DATA TO EXAMINE
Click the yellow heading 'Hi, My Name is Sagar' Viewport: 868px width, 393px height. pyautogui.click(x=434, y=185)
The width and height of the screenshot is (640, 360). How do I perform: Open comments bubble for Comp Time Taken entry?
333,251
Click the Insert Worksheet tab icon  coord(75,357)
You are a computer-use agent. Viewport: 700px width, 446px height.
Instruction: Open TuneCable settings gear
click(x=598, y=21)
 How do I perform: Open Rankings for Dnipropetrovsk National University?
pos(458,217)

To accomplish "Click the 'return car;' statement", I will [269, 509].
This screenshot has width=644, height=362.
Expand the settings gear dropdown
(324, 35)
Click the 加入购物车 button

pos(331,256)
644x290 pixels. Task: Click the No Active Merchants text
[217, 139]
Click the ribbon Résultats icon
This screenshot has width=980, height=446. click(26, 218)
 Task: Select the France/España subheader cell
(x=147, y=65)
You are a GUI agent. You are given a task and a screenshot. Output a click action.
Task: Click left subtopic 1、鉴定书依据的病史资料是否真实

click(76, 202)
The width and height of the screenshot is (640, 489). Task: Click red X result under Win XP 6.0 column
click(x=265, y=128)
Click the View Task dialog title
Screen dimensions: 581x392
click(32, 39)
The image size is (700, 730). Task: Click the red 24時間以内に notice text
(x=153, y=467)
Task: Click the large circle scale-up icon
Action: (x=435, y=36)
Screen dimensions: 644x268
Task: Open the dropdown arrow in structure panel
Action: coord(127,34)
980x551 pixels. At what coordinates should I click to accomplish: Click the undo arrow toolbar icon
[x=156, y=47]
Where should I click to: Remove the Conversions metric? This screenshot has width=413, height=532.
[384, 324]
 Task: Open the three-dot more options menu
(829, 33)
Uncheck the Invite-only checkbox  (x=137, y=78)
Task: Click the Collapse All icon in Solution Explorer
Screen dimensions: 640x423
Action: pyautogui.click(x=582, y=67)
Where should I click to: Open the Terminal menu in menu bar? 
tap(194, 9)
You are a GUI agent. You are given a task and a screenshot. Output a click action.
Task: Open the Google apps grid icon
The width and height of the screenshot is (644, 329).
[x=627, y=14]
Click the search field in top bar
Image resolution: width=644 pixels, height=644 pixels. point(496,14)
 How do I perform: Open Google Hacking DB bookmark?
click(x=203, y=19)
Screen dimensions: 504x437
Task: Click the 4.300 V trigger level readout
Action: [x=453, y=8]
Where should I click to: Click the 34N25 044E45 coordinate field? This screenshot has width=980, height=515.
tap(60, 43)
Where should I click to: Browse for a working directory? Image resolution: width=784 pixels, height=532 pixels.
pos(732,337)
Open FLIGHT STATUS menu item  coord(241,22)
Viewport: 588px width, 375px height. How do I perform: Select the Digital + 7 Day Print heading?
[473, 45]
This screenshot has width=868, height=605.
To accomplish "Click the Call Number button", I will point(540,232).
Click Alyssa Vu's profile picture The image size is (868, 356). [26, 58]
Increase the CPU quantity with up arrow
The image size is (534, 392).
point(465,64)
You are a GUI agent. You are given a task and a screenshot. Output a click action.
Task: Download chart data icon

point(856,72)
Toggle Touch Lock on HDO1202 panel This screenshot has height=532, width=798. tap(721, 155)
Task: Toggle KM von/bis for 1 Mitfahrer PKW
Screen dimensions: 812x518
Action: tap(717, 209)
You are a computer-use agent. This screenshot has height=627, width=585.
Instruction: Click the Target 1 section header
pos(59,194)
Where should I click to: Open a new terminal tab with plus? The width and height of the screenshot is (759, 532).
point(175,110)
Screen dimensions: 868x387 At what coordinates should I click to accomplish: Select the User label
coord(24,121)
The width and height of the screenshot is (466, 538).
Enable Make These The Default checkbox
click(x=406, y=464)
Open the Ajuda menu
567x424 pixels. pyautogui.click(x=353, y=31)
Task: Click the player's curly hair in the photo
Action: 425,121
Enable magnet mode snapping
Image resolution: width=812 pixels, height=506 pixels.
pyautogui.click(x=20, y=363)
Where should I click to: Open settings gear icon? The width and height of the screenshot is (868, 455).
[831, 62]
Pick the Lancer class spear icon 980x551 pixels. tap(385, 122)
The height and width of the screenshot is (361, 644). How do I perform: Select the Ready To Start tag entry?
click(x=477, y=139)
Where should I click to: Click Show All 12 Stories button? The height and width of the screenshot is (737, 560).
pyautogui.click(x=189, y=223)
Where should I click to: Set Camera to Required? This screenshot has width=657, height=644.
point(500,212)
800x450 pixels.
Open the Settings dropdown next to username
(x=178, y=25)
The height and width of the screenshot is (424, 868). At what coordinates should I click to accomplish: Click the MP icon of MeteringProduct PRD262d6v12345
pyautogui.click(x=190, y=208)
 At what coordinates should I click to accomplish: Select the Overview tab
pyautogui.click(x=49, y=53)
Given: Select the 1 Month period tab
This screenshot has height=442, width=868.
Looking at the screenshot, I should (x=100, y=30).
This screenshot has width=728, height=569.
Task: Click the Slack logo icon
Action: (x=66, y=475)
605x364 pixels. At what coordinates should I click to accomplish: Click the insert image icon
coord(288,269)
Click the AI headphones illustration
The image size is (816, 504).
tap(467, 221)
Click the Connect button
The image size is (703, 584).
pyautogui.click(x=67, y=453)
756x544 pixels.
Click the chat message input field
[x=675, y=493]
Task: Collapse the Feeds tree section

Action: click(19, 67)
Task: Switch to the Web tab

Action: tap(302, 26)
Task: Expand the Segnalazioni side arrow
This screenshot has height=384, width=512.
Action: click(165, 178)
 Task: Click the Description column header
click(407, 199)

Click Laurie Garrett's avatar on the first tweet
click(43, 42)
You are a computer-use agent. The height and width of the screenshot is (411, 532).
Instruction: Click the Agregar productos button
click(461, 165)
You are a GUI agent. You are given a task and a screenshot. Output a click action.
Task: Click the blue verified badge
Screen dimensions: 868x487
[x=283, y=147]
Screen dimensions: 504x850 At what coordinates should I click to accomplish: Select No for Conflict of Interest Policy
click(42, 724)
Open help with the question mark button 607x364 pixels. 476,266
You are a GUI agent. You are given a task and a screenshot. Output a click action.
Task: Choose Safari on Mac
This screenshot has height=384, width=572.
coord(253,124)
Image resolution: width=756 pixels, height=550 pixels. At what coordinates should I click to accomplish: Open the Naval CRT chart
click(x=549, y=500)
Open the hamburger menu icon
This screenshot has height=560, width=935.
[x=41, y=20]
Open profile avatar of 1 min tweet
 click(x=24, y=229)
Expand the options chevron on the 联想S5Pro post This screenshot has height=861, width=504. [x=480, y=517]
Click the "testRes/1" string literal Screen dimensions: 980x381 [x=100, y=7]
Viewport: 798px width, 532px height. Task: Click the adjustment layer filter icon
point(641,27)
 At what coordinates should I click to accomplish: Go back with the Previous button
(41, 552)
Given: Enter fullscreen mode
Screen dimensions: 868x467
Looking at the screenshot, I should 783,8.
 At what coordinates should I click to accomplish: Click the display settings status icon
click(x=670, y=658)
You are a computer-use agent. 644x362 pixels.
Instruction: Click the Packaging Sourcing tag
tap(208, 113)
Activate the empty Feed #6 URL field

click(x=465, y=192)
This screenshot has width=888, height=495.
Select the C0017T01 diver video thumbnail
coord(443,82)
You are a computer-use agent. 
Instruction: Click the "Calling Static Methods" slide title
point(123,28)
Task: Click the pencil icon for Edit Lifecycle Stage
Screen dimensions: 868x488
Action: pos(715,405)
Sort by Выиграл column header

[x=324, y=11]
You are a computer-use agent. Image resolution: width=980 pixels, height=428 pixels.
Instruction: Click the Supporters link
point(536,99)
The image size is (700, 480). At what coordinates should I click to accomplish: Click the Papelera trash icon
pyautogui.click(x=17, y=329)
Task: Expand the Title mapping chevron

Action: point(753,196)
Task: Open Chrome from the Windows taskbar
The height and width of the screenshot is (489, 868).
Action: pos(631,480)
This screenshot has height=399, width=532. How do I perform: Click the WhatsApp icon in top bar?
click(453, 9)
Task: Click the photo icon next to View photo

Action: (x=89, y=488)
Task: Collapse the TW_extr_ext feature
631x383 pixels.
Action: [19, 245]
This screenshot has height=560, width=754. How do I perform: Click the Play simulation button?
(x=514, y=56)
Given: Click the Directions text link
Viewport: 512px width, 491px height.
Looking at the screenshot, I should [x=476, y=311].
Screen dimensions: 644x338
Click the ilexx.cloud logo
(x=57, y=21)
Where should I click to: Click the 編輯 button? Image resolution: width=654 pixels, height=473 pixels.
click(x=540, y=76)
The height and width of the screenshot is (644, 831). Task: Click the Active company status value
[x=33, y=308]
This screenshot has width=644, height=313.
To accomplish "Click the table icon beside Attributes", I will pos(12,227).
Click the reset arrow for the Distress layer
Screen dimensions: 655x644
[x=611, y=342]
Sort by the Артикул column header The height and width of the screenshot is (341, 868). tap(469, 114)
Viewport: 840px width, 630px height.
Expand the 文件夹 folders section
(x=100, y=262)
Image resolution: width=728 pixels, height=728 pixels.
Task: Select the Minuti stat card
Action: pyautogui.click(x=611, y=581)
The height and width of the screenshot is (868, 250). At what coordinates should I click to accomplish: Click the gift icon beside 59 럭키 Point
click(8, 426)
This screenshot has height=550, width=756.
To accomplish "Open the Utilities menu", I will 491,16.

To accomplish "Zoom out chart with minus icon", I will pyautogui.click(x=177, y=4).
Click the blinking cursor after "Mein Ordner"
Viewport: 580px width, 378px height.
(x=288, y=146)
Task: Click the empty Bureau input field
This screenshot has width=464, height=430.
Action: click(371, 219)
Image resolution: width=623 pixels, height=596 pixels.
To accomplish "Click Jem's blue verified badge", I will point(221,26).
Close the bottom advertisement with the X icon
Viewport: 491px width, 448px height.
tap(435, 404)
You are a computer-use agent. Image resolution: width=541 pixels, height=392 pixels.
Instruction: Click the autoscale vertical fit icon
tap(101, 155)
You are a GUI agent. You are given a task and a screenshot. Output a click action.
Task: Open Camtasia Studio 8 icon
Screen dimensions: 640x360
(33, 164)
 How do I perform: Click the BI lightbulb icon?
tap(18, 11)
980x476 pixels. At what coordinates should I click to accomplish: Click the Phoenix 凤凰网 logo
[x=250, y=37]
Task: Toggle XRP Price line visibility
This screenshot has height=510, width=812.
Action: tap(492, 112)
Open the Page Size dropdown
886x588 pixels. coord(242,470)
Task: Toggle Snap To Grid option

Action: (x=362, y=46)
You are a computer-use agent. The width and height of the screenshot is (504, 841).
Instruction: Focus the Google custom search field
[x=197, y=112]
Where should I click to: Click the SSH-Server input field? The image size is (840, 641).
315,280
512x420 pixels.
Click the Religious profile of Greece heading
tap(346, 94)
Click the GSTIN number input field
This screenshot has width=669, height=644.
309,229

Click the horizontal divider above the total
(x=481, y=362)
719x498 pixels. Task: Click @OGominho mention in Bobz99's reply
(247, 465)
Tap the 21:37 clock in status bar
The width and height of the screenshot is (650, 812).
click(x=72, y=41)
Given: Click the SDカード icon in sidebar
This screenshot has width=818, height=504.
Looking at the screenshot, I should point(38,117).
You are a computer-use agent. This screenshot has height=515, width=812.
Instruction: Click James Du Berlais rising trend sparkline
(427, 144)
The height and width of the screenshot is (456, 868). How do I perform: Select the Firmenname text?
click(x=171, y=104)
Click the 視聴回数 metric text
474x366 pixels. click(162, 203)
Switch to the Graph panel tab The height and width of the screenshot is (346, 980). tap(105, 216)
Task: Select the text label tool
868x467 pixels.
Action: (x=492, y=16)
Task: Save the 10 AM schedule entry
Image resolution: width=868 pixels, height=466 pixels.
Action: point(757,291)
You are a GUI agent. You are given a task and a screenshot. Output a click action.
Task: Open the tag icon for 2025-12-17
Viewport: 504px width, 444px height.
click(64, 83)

INSTRUCTIONS FOR THE TASK
Copy all lines from the data above that contain the word "blue".

YOUR SOLUTION
Task: Click the blue verified badge
To accomplish "Click Jem's blue verified badge", I will point(221,26).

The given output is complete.